EXTRACTED ENTRIES

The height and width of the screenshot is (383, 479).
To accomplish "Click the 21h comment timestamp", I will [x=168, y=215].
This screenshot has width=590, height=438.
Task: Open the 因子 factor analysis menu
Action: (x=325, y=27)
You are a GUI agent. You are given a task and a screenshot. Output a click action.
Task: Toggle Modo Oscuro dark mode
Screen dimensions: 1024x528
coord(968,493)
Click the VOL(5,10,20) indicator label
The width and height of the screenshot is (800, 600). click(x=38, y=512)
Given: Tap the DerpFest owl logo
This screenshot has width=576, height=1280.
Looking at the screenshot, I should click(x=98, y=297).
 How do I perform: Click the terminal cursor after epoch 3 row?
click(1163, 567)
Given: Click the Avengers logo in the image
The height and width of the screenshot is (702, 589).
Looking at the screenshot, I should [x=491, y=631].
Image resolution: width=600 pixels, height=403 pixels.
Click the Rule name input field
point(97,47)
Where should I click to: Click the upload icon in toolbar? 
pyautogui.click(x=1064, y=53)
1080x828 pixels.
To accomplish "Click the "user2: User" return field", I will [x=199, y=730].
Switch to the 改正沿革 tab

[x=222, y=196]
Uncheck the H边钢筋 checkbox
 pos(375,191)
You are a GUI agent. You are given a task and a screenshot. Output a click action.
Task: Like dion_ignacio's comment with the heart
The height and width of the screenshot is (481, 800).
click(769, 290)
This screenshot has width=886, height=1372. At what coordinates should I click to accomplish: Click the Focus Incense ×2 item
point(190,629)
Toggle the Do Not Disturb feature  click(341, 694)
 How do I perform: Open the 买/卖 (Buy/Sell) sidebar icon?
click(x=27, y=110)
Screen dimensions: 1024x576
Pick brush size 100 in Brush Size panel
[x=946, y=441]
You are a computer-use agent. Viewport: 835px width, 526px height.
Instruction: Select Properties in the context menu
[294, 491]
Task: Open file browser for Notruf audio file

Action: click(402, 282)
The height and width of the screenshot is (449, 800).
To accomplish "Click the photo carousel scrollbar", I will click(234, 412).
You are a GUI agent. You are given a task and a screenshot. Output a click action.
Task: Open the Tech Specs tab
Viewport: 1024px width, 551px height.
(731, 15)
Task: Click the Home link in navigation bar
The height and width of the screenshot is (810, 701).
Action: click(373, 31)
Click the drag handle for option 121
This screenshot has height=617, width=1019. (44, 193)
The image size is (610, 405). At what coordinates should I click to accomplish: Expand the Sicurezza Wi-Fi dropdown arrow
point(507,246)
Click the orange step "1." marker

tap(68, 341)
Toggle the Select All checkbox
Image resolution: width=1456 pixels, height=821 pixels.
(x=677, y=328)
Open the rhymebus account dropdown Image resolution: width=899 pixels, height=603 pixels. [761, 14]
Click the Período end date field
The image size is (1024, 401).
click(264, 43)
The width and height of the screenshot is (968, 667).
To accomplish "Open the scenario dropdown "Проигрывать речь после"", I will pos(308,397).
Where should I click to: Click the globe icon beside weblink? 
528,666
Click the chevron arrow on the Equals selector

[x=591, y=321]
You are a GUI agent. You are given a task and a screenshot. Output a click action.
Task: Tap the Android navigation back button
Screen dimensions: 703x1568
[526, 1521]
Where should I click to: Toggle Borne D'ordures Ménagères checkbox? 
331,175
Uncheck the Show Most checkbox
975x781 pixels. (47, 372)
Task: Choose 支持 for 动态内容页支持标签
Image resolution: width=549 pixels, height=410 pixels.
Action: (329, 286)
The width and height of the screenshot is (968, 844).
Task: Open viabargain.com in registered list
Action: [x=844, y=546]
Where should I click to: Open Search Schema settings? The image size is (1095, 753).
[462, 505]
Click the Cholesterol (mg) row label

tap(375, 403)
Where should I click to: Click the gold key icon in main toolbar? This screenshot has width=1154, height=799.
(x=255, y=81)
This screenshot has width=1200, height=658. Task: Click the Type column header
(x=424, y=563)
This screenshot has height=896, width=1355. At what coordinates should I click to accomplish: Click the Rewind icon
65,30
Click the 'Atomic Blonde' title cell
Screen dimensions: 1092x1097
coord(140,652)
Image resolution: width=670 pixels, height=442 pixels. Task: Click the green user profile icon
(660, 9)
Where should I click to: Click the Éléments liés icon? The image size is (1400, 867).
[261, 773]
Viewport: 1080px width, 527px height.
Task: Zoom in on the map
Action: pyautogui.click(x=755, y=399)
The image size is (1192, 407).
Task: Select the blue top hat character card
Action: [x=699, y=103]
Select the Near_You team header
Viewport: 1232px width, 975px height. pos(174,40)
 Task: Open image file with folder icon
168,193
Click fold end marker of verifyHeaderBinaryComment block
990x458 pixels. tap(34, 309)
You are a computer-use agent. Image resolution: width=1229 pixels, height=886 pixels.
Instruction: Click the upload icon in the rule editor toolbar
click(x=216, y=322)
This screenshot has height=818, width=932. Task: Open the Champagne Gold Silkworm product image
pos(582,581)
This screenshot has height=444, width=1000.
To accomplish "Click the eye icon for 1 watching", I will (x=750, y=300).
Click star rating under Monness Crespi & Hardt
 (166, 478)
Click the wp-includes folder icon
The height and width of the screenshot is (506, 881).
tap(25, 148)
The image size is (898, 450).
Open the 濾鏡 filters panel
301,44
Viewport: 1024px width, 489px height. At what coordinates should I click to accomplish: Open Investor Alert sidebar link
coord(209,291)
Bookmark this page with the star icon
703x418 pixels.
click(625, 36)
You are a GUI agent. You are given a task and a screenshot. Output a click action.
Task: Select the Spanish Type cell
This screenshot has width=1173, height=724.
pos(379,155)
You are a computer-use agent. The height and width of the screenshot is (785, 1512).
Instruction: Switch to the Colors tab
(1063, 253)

YOUR ASSIGNMENT
Proceeding from the line containing "You are a computer-use agent. Viewport: 835px" through the line containing "Toggle the Select All checkbox", transcribe the lines above exactly, both end lines included.

ANSWER BELOW
You are a computer-use agent. Viewport: 835px width, 526px height.
Instruction: Select Properties in the context menu
[294, 491]
Task: Open file browser for Notruf audio file

Action: click(402, 282)
The height and width of the screenshot is (449, 800).
To accomplish "Click the photo carousel scrollbar", I will click(234, 412).
You are a GUI agent. You are given a task and a screenshot. Output a click action.
Task: Open the Tech Specs tab
Viewport: 1024px width, 551px height.
(731, 15)
Task: Click the Home link in navigation bar
The height and width of the screenshot is (810, 701).
Action: click(373, 31)
Click the drag handle for option 121
This screenshot has height=617, width=1019. (44, 193)
The image size is (610, 405). At what coordinates should I click to accomplish: Expand the Sicurezza Wi-Fi dropdown arrow
point(507,246)
Click the orange step "1." marker

tap(68, 341)
Toggle the Select All checkbox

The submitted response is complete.